Given exercise a
Turn the records into a numbered list, from the start of the records through the line holding "HTTP Server (128, 93)", inclusive. Leave out any blank lines.
+ + +
If $A \rightarrow wB$ or $A \rightarrow wBv$ and $\lambda$ is in $\mbox{FIRST}(v)$ then

$\mbox{FOLLOW}(A)$ is in $\mbox{FOLLOW}(B)$

$\lambda$ is never in FOLLOW

9.1.16. Example (1)¶

$S \rightarrow aSc \mid B$

$B \rightarrow b \mid \lambda$

Reminder: $\lambda$ is never in a FOLLOW set.

$\mbox{FOLLOW}(S) = \{ \$, c \}$

$\$$ goes into $\mbox{FOLLOW}(S)$ by rule 1. Then $c$ goes into $\mbox{FOLLOW}(S)$ by rule 2 since $S \rightarrow aSc$ and $\mbox{FIRST}(c) = \{c\}$ .

$\mbox{FOLLOW}(B) = \{ \$, c \}$

By rule 3 and $S \rightarrow B$ , $\mbox{FOLLOW}(S)$ is added to $\mbox{FOLLOW}(B)$ .

9.1.17. Example (2a)¶

$S \rightarrow BCD \mid aD$

$A \rightarrow CEB \mid aA$

$B \rightarrow b \mid \lambda$

$C \rightarrow dB \mid \lambda$

$D \rightarrow cA \mid \lambda$

$E \rightarrow e \mid fE$

9.1.18. Example (2b)¶

$\mbox{FOLLOW}(S) =$

$\mbox{FOLLOW}(A) =$

$\mbox{FOLLOW}(B) =$

$\mbox{FOLLOW}(C) =$

$\mbox{FOLLOW}(D) =$

$\mbox{FOLLOW}(E) =$

9.1.19. LL(k) Parsing¶

We discussed this in principle before. Now we want to operationalize it.

Note: A language is not LL(k), a grammar is.

$L = \{a^iabc^i \mid i > 0 \}$

$G_1 = S \rightarrow aSc \qquad \{aaa\}$

$S \rightarrow aabc \qquad \{aab\}$

$G_2 = S \rightarrow aA$

$A \rightarrow Sc \qquad \{aa\}$

$A \rightarrow abc \qquad \{ab\}$

$G_3 = S \rightarrow aaAc$

$A \rightarrow aAc \quad \{a\}$

$A \rightarrow b \qquad \{b\}$

9.1.20. LL parsing process¶

First, convert CFG to PDA

$L = \{a^nbb^n: n \ge 0 \}$

$S \rightarrow aSb \mid b$

The PDA is nondeterministic.

Use lookahead to make it deterministic: determine which rewrite rule to use.

9.1.21. Parsing routine (for this grammar)¶

symbol is the lookahead symbol and $ is the end-of-string marker:

state = s
push(S)
+ + +
Given exercise b
In the parsing notes, what does the note under "LL(k) Parsing" say can be LL(k)?

Exercise materials
+ + +
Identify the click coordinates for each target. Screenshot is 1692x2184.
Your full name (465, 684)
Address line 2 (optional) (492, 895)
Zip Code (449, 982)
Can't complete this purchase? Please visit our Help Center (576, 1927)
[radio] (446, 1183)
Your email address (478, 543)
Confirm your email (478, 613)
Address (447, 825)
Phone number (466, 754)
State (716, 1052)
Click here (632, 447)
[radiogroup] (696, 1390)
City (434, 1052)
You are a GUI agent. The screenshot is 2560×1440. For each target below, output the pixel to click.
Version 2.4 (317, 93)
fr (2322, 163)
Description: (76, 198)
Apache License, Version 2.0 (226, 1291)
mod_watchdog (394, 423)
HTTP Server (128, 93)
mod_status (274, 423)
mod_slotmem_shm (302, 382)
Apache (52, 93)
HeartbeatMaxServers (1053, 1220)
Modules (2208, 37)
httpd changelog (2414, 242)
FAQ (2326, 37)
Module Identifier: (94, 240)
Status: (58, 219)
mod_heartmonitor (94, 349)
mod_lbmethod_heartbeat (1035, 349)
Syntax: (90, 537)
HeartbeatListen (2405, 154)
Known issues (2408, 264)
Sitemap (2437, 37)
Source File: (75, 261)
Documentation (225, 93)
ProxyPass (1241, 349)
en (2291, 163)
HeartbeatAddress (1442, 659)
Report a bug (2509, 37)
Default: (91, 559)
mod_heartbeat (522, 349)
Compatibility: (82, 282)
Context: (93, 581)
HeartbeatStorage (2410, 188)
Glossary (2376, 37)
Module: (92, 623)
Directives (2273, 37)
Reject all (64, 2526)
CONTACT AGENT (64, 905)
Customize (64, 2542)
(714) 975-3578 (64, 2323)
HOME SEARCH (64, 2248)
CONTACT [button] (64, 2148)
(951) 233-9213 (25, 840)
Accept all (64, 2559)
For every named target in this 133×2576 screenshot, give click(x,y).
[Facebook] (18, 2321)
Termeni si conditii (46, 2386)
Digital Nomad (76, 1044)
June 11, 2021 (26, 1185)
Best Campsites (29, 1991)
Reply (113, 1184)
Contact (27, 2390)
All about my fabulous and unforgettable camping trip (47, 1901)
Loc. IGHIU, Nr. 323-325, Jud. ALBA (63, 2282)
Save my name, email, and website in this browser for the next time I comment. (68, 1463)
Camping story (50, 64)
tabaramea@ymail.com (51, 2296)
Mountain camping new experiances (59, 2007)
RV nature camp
+ + +
Worked answer a
1. Identify the click coordinates for each target. Screenshot is 1692x2184.
2. Your full name (465, 684)
3. Address line 2 (optional) (492, 895)
4. Zip Code (449, 982)
5. Can't complete this purchase? Please visit our Help Center (576, 1927)
6. [radio] (446, 1183)
7. Your email address (478, 543)
8. Confirm your email (478, 613)
9. Address (447, 825)
10. Phone number (466, 754)
11. State (716, 1052)
12. Click here (632, 447)
13. [radiogroup] (696, 1390)
14. City (434, 1052)
15. You are a GUI agent. The screenshot is 2560×1440. For each target below, output the pixel to click.
16. Version 2.4 (317, 93)
17. fr (2322, 163)
18. Description: (76, 198)
19. Apache License, Version 2.0 (226, 1291)
20. mod_watchdog (394, 423)
21. HTTP Server (128, 93)

Worked answer b
A grammar can be LL(k). A language cannot.